(Entries supplied):
□ □ □ □

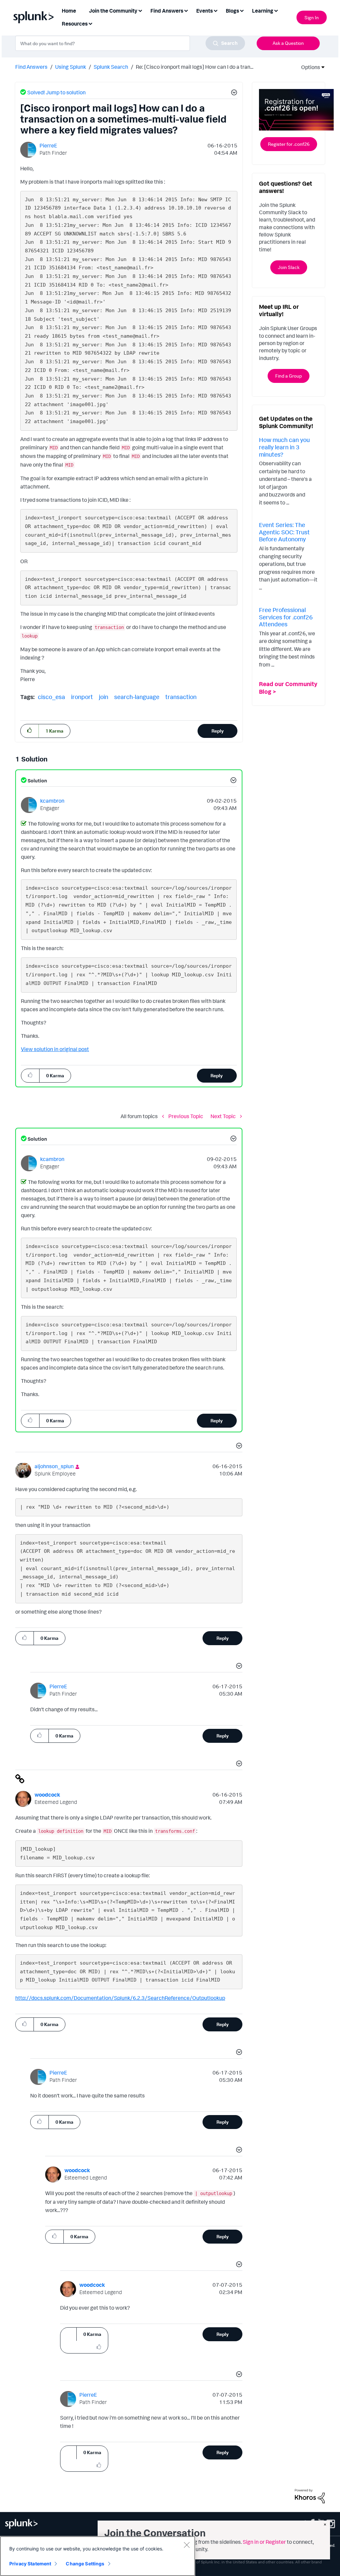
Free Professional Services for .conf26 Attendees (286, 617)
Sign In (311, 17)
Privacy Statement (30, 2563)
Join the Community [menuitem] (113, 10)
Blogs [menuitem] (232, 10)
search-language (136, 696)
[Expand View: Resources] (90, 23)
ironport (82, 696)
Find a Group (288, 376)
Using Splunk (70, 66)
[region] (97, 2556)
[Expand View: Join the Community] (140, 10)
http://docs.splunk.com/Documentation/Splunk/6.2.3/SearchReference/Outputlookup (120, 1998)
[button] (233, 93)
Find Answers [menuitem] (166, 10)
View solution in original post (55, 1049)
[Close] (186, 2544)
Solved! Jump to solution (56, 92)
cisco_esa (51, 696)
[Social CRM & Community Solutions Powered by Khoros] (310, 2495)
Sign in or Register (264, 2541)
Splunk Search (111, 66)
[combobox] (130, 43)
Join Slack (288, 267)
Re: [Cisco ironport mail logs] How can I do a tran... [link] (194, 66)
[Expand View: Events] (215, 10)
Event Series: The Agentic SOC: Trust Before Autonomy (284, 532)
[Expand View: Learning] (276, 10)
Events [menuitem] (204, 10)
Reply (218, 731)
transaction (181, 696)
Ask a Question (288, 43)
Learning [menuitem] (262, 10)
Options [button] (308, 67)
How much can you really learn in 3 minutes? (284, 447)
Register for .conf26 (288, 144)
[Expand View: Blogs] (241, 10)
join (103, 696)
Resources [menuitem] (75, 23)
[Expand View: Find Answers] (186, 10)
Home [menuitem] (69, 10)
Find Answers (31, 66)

□ □ □ □

(Work item): The output should be exactly the lines above from the line containing "ironport (82, 696)" to the line containing "Options [button] (308, 67)", inclusive, with no other lines.

(Result for this task):
ironport (82, 696)
Find a Group (288, 376)
Using Splunk (70, 66)
[region] (97, 2556)
[Expand View: Join the Community] (140, 10)
http://docs.splunk.com/Documentation/Splunk/6.2.3/SearchReference/Outputlookup (120, 1998)
[button] (233, 93)
Find Answers [menuitem] (166, 10)
View solution in original post (55, 1049)
[Close] (186, 2544)
Solved! Jump to solution (56, 92)
cisco_esa (51, 696)
[Social CRM & Community Solutions Powered by Khoros] (310, 2495)
Sign in or Register (264, 2541)
Splunk Search (111, 66)
[combobox] (130, 43)
Join Slack (288, 267)
Re: [Cisco ironport mail logs] How can I do a tran... [link] (194, 66)
[Expand View: Events] (215, 10)
Event Series: The Agentic SOC: Trust Before Autonomy (284, 532)
[Expand View: Learning] (276, 10)
Events [menuitem] (204, 10)
Reply (218, 731)
transaction (181, 696)
Ask a Question (288, 43)
Learning [menuitem] (262, 10)
Options [button] (308, 67)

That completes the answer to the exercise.